Methods: A retrospective cohort study was implemented from January 2016 to November 30, 2020; all HIV-positive nave patients on follow-up during the study period from four hospitals were included. Virological and immunological treatment failure was the primary outcome of the study. Cox proportional hazards regression models were employed for analysis. Hazard ratios with 95% confidence intervals were reported and variables with p-values < 0.05 were considered statistically significant predictors of treatment failure.
Results: A total of 641 HIV patients’ charts were reviewed, 62.6% of the study participants were females. Of the total study participants, 18.4% and 15% developed virological and immunological ART regimen treatment failure respectively. The median time to virological failure was 40 months. WHO stage IV [AHR = 4.616; 95% CI: (2.136– 9.974)], WHO stage III [AHR = 2.323; 95% CI: (1.317– 4.098)], poor adherence to HAART regimen [AHR = 3.097; 95% CI: (1.349– 7.108)], and fair adherence [AHR = 2.058; 95% CI: (1.234– 3.432)] were significantly associated with virological treatment failure among adolescent and adult study participants in southeast Ethiopia.
Conclusion: The prevalence of virological treatment failure was 18.4% (95% CI: 15.4 − 21.4) and the prevalence of immunological treatment failure was 15% (95% CI: 11.8– 18.4). WHO clinical stage III/IV and non-adherence were independent predictors of virological ART treatment failure. Early management of clinical WHO stages and improving patients’ ART regimen adherence are important to decrease the prevalence of ART regimen treatment failure.

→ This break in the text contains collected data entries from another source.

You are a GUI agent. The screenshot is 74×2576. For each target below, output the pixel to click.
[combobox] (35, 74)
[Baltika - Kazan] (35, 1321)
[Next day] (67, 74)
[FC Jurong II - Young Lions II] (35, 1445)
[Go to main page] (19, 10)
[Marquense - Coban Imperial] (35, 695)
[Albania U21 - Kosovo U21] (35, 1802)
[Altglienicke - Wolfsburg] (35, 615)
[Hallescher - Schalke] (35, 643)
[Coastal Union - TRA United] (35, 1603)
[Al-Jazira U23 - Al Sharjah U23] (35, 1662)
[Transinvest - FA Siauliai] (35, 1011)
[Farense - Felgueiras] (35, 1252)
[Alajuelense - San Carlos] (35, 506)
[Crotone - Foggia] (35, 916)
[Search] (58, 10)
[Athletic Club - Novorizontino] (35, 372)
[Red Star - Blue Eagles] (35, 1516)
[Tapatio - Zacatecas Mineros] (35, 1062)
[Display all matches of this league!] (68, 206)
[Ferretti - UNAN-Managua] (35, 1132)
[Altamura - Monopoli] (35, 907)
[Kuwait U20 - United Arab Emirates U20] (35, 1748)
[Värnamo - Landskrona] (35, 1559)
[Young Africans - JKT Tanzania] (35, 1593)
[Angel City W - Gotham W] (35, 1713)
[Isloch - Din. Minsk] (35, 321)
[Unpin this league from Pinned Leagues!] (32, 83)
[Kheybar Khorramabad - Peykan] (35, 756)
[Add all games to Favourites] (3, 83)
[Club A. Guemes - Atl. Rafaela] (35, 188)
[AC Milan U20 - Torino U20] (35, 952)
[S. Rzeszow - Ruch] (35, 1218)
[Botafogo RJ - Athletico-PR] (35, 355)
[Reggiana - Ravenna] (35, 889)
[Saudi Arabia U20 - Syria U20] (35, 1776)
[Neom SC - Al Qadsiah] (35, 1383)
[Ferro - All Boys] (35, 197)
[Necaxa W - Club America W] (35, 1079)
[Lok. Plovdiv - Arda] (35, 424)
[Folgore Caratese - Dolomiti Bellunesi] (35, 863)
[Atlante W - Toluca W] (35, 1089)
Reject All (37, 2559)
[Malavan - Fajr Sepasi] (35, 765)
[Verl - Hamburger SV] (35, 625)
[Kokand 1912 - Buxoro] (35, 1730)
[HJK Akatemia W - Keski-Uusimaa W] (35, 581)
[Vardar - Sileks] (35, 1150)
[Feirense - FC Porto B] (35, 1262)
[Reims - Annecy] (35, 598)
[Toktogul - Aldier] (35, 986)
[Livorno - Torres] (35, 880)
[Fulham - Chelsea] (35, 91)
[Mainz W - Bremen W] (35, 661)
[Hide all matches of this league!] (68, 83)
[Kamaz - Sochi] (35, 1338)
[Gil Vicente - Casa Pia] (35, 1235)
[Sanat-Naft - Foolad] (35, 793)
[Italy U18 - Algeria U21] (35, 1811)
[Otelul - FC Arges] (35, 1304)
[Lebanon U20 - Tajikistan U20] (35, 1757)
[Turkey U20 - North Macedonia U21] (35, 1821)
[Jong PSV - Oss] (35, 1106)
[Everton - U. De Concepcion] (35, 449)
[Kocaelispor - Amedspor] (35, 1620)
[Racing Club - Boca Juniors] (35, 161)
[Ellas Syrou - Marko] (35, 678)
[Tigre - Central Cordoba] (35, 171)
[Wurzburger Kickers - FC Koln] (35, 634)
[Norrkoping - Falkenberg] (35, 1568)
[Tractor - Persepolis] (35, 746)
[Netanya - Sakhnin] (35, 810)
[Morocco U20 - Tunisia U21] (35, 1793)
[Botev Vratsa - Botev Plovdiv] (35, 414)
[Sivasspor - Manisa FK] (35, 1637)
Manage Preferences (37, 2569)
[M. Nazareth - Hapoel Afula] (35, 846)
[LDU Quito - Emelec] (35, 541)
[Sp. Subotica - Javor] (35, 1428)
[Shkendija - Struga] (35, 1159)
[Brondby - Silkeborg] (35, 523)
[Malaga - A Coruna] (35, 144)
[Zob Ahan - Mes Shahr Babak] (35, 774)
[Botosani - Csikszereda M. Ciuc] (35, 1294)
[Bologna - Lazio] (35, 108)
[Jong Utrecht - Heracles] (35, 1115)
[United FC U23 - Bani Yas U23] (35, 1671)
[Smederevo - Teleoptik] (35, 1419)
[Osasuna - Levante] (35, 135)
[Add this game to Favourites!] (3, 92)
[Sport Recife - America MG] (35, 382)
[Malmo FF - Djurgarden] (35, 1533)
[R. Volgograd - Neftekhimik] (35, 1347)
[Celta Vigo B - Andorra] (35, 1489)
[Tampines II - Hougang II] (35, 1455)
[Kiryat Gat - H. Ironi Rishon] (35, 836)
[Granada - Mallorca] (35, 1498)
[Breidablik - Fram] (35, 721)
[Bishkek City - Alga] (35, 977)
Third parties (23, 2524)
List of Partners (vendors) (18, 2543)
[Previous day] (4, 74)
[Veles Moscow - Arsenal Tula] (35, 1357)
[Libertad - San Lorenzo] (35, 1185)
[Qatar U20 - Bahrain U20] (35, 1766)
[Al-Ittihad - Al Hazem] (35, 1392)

Keywords: treatment failure, antiretroviral, predictors, HIV, Bale zone

Corrigendum for this paper has been published

Background

Human immunodeficiency virus (HIV) is one of the most predominant chronic health conditions which attacks the body’s immune system and interferes with the ability to fight infection.1 In 2020, an estimated 37.0 million people worldwide were living with HIV, with 1.5 million people newly infected and 0.68 million people dying from acquired immunodeficiency syndrome (AIDS) related causes.2 Only three nations are on track to accomplish the worldwide target of a 75% decrease in incidence. Africa accounted for 25.7 million of the total estimated 38.0 million individuals living with HIV in 2019.3

Despite making significant progress in preventing and controlling the HIV/AIDS epidemic over the years, the Sub-Saharan African region currently has the highest HIV/AIDS burden in the world.4 In 2021, 616,105 persons living with HIV/AIDS were registered in Ethiopia and almost 11,673 people die as a result of AIDS per year.5

Because of the high adult and adolescent death rates in Sub-Saharan Africa, HIV/AIDS has the potential to have a severe impact on particular societies’ socioeconomic growth. Despite advances achieved in the fight against HIV/AIDS over the last decade, the pandemic remains one of the most serious threats to global health and is expected to stay one of the world’s top causes of death and disability for years to come.6

Ethiopia is one of the low-income countries experiencing a high communicable disease burden, including human immunodeficiency virus/acquired immunodeficiency syndromes (HIV/AIDS) which accounts for 70 disability-adjusted life years per 100,000 individuals.7 In Ethiopia antiretroviral therapy (ART) began in 2003 and was scaled-up in 2005. Since then, a total of 616,105 people living with HIV were actively on ART by 2020 with 78% ART coverage and improved health and survival of patients in many parts of Ethiopia.8,9 Treatment among the population receiving ART in Ethiopia is still a public health concern.10

In HIV/AIDS patients, ART failure increases medication toxicity and resistance. According to data from the US Agency for International Development, 46% of HIV-infected individuals who failed first-line ART have a higher chance of failing again on second-line treatment.11,12 To avoid unnecessary switching from first-line to second-line treatment, confirmatory testing using a viral load test method is critical.13 Clinical and immunologic treatment failure criteria missed 42% of the failures discovered by viral load testing and were found to be ineffective in predicting ART virological failure.7 The gold standard for determining treatment success is plasma viral load monitoring.14 Virological testing is useful in bolstering earlier research in the area and assessing treatment failure that was not determined by utilizing gold standard measurement.15

ART regimens that do not achieve virologic suppression are linked to an increased risk of disease progression and death.16 Although research indicates that 20% of patients with a regimen that did not achieve virologic suppression experienced significant adverse effects by 30 months.18 While early detection of ART failure and rapid measure of therapy can help to prevent the development of resistance.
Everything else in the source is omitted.